Answer with the number of lines in the listing below that contain the word "computer", and nothing else.

DATA FOR THIS TASK —
---*---

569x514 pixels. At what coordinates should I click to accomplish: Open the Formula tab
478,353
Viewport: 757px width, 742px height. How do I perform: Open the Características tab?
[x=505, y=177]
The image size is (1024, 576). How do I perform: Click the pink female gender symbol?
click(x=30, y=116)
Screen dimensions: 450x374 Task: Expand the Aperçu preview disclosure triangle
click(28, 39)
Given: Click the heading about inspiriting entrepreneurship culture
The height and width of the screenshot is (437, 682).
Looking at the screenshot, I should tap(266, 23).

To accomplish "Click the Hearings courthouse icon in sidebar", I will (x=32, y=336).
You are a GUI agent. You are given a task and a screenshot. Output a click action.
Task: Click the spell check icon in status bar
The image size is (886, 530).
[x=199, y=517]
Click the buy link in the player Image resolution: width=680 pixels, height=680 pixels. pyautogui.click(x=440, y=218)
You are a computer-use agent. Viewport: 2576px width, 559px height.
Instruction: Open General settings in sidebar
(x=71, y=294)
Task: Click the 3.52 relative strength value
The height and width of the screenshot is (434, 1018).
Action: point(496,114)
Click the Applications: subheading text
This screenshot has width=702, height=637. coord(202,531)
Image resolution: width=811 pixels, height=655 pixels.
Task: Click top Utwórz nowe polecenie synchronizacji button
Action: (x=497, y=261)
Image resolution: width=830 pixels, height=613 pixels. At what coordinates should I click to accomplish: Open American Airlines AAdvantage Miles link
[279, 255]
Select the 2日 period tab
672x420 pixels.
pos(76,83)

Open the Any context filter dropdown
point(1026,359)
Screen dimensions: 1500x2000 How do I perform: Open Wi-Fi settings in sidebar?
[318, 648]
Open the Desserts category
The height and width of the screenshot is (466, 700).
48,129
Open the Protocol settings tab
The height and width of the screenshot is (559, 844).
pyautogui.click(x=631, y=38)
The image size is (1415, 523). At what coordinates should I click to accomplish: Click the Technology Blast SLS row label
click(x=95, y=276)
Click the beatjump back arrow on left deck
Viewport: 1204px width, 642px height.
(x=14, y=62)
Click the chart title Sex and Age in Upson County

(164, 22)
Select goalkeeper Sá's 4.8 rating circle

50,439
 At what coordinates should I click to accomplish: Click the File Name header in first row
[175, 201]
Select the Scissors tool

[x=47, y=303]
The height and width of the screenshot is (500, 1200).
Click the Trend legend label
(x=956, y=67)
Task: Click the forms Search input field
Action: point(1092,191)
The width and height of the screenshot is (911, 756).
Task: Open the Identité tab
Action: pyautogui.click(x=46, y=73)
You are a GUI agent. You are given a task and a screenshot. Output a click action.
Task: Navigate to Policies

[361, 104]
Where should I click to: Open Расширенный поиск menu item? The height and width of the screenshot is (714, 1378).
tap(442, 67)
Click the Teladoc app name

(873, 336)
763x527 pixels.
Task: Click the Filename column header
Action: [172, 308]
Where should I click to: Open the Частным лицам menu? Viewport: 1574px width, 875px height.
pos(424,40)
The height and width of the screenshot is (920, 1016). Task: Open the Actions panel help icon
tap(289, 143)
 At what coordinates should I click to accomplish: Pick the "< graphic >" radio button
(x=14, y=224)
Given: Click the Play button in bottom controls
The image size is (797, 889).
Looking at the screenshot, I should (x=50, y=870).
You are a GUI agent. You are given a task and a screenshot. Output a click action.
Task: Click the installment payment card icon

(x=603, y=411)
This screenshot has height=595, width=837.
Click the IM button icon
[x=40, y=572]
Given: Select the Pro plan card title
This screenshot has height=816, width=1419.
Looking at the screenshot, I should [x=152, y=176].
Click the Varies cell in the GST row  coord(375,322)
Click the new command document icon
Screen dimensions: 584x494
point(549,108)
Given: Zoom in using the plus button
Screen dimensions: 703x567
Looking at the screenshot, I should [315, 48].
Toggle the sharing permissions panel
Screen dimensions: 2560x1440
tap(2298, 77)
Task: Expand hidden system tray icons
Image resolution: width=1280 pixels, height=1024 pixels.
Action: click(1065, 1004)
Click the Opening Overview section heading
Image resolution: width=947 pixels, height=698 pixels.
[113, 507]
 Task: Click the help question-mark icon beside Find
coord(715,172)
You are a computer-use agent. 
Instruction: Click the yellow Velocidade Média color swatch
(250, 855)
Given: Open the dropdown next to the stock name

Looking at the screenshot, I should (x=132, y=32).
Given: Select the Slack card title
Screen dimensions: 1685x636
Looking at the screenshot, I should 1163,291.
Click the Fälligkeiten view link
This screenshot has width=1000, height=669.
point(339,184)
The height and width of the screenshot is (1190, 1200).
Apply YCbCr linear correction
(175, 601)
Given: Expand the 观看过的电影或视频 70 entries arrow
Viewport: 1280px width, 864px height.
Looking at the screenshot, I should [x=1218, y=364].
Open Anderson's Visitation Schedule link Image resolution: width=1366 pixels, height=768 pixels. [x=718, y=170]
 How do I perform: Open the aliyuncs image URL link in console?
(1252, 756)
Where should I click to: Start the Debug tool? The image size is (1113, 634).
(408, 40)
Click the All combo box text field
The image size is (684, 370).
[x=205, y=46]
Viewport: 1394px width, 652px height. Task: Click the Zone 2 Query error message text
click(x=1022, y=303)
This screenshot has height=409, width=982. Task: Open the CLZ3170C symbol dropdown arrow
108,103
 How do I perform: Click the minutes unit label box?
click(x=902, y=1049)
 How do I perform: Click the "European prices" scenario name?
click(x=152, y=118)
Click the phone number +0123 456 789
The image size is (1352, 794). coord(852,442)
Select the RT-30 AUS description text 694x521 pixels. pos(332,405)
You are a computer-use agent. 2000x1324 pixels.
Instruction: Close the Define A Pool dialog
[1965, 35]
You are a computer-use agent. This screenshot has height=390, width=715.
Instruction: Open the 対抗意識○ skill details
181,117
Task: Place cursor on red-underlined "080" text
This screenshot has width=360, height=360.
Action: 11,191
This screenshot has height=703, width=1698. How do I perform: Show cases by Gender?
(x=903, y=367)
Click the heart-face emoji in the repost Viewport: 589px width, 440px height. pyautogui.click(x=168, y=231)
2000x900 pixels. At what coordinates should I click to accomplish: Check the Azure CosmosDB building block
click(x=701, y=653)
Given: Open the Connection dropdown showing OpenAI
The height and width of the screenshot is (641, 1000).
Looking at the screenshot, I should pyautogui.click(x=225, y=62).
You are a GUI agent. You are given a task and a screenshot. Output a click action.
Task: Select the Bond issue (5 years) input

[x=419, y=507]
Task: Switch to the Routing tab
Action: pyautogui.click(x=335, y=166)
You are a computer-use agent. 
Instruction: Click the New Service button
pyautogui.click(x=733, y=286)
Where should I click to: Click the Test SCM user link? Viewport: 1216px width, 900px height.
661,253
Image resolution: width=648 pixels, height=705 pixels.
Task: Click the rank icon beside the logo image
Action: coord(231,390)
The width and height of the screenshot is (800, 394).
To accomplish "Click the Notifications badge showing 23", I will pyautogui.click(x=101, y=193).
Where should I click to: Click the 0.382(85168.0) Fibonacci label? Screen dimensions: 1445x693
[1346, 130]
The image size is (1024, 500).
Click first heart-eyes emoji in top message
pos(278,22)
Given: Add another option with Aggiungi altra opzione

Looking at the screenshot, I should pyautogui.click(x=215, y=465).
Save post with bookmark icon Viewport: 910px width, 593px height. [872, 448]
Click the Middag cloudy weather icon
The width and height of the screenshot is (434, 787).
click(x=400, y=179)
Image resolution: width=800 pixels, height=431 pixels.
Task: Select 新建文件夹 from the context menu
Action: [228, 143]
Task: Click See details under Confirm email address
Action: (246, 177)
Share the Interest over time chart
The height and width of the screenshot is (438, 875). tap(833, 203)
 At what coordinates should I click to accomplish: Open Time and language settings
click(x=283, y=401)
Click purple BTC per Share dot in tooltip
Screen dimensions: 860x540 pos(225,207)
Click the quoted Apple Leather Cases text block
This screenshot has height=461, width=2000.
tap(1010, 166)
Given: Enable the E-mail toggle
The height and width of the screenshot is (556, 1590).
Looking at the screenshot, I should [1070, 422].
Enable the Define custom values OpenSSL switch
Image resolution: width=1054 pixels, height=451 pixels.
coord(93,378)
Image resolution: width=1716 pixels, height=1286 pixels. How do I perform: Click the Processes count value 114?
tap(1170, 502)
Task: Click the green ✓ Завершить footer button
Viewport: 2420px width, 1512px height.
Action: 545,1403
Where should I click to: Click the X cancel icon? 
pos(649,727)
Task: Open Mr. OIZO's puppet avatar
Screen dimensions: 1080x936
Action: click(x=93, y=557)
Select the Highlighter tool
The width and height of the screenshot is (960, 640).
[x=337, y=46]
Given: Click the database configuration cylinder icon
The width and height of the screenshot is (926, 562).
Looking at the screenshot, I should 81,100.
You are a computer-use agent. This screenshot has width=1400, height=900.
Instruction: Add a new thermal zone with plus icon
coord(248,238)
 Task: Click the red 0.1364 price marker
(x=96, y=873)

---*---

COMPLETED EXERCISE —
6